§ Work instructions:
Reproduce without any pictures the lines from the one that contains "The image size is (588, 377)." through the end of the records, exactly as written.

::::

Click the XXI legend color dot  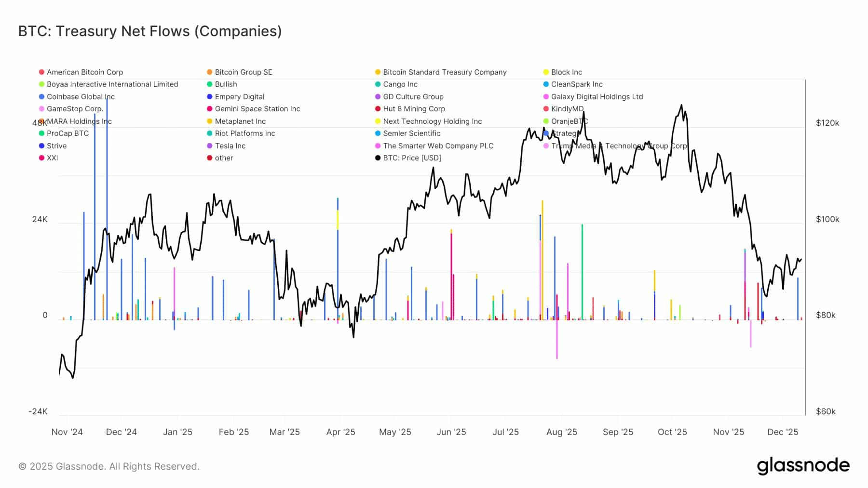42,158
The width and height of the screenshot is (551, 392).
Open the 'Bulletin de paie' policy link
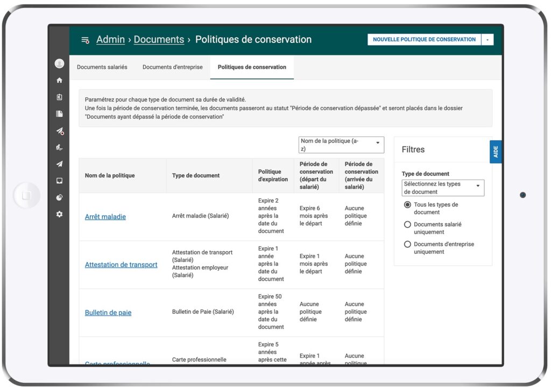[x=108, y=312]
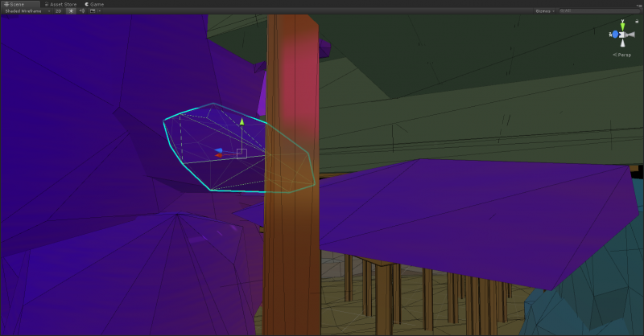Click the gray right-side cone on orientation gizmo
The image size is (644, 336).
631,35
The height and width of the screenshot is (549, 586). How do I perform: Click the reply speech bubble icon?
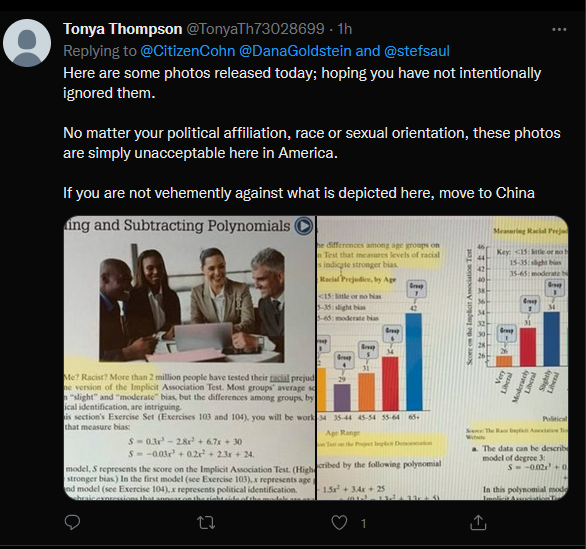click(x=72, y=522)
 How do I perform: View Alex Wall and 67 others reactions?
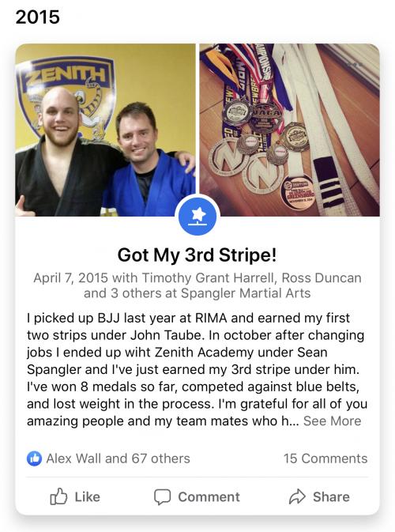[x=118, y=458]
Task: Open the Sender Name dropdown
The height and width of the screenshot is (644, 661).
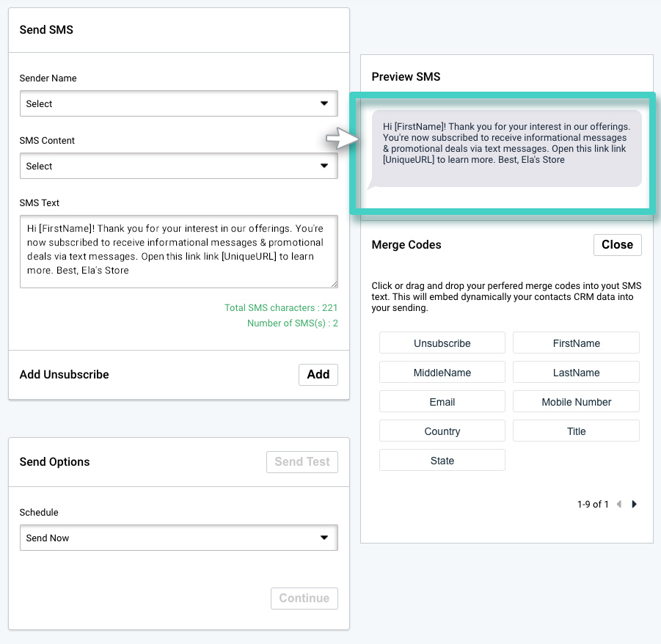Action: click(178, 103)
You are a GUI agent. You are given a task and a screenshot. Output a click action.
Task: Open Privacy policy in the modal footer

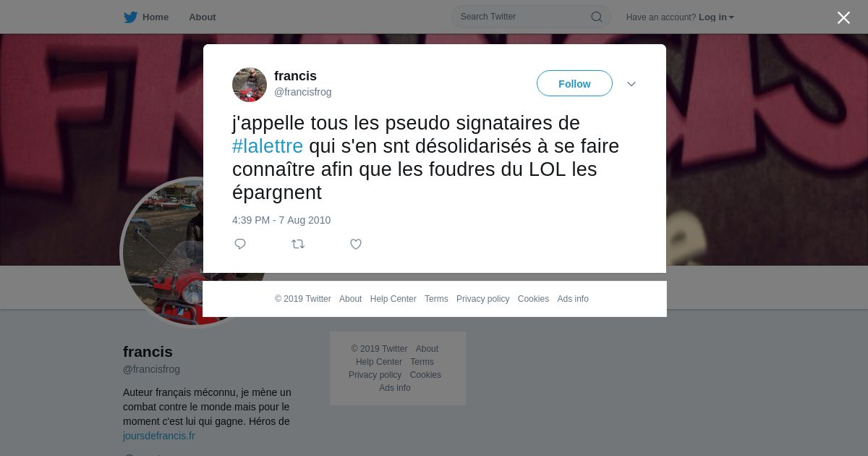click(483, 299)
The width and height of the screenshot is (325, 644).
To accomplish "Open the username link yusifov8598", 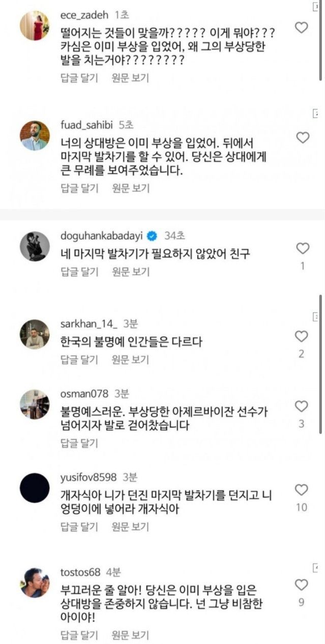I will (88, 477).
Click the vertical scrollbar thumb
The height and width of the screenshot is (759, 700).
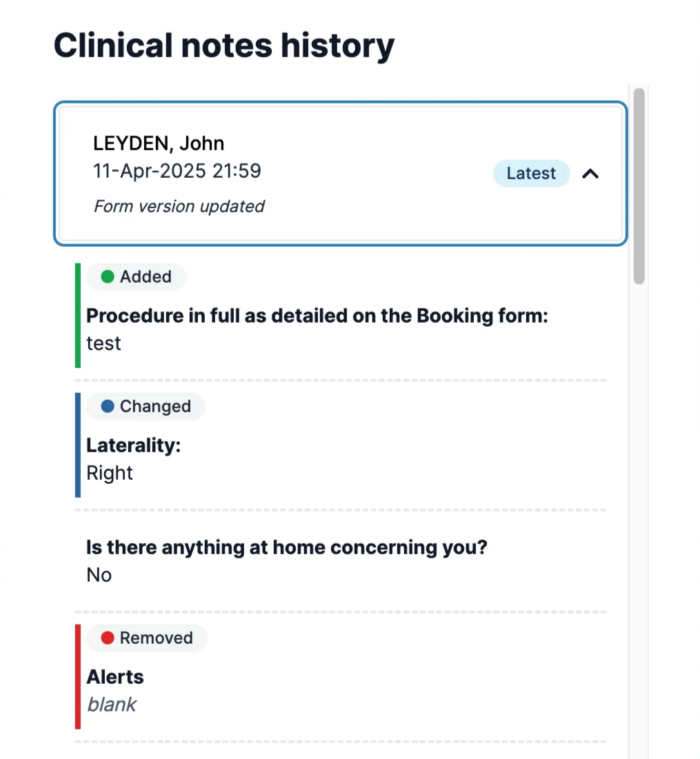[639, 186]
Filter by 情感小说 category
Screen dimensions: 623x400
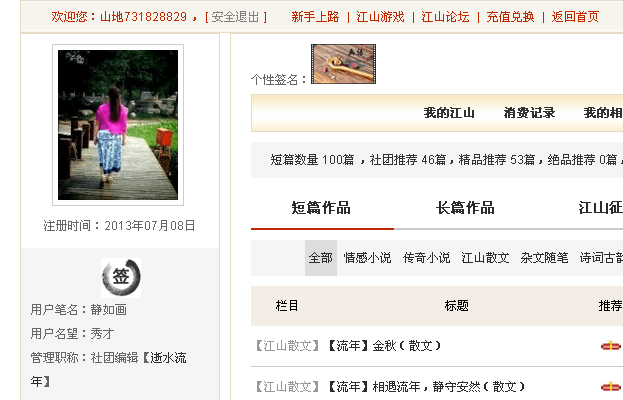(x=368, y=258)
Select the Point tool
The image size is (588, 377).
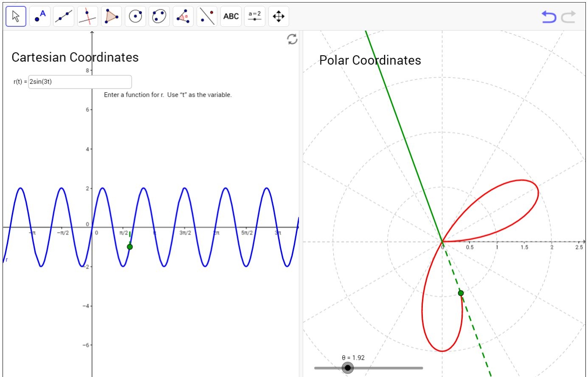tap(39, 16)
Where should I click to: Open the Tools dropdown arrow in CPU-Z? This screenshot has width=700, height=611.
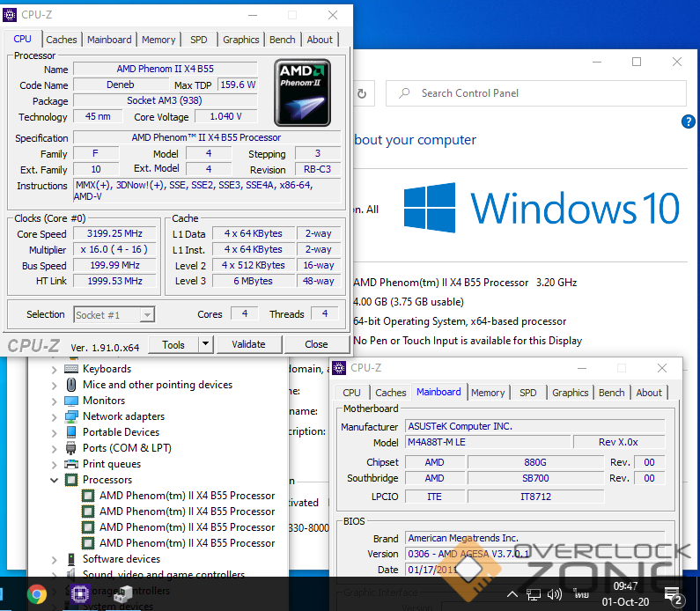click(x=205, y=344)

::::

§ Result:
The image size is (588, 377).
tap(39, 16)
Where should I click to: Open the Tools dropdown arrow in CPU-Z? This screenshot has width=700, height=611.
click(x=205, y=344)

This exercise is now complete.